Sunday, September 18, 2011

Skipping through life

In a sad sign of the relentless upwards presure on house prices skips are becoming a common sight in the village these days as the middle classes move in to what used to be houses for the workers.

They always employ builders to carry out the necessary repairs, renovations & improvements & have no use for the old stuff themselves, even as scrap.

Until recently hard working young couples would, with the help of friends & family, work hard at evenings & weekends to do the houses up, making a useful capital gain to put towards the eventual move to a larger house with a proper garden for the children. Somebody would always know of somebody who could find a use for the scrap; I have even known of cases where the youngsters benefited from fancy kitchen or bathroom fittings salvaged from the house of a richer person on which one of them was working

I was reminded of James Fenton’s poem, The Skip, by hearing it again on Poetry Please the other week.

Fenton himself said in an interview that it is just a flight of fancy.

from The Skip

I took my life and threw it on the skip,
Reckoning the next-door neighbours wouldn’t mind
If my life hitched a lift to the council tip
With their dry rot and rubble. What you find

With skips is – the whole community joins in.
Old mattresses appear, doors kind of drift
Along with all that won’t fit in the bin
And what the bin-men can’t be fished to shift.

* * *

Well, I got back that night the worse for wear,
But still just capable of single vision;
Looked in the skip; my life – it wasn’t there!
Some bugger’d nicked it – without my permission.

* * *

Some bastard saw my life and thought it nicer
Than what he had. Yet what he’d had seemed fine.
He’d never caught his fingers in the slicer
The way I’d managed in that life of mine.

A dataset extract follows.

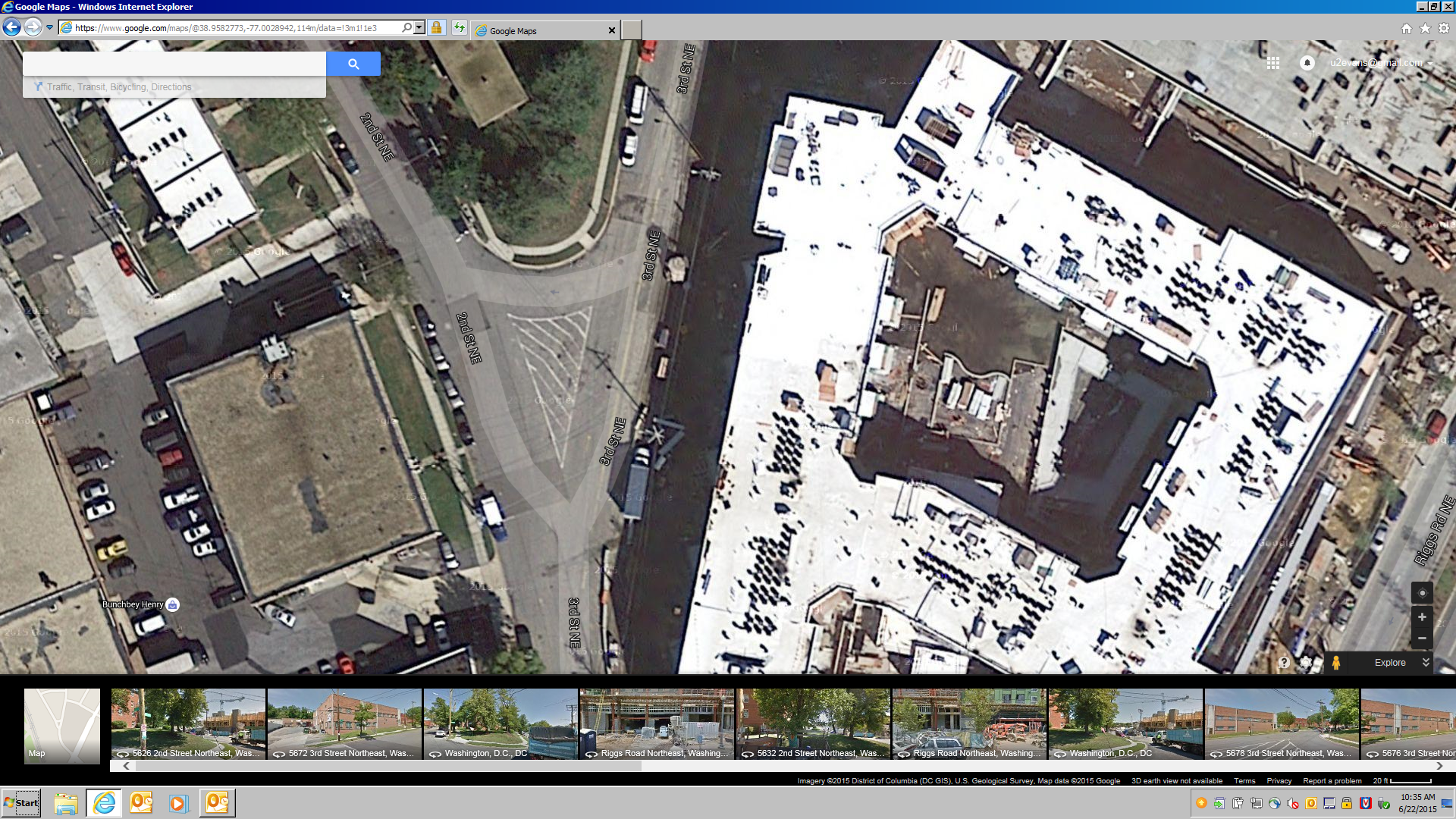The width and height of the screenshot is (1456, 819).
Task: Open the address bar history dropdown
Action: 419,28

His life lay glistening in the rain, neglected,
Yet still a decent, an authentic life.
Some people I can think of, I reflected,
Would take that thing as soon as you’d say Knife.

It seemed a shame to miss a chance like that.
I brought the life in, dried it by the stove.
It looked so fetching, stretched out on the mat.
I tried it on. It fitted, like a glove.

And now, when some local bat drops off the twig
And new folk take the house, and pull up floors
And knock down walls and hire some kind of big
Container (say, a skip) for their old doors,

I’ll watch it like a hawk, and every day
I’ll make at least – oh – half a dozen trips.
I’ve furnished an existence in that way.
You’d not believe the things you find on skips.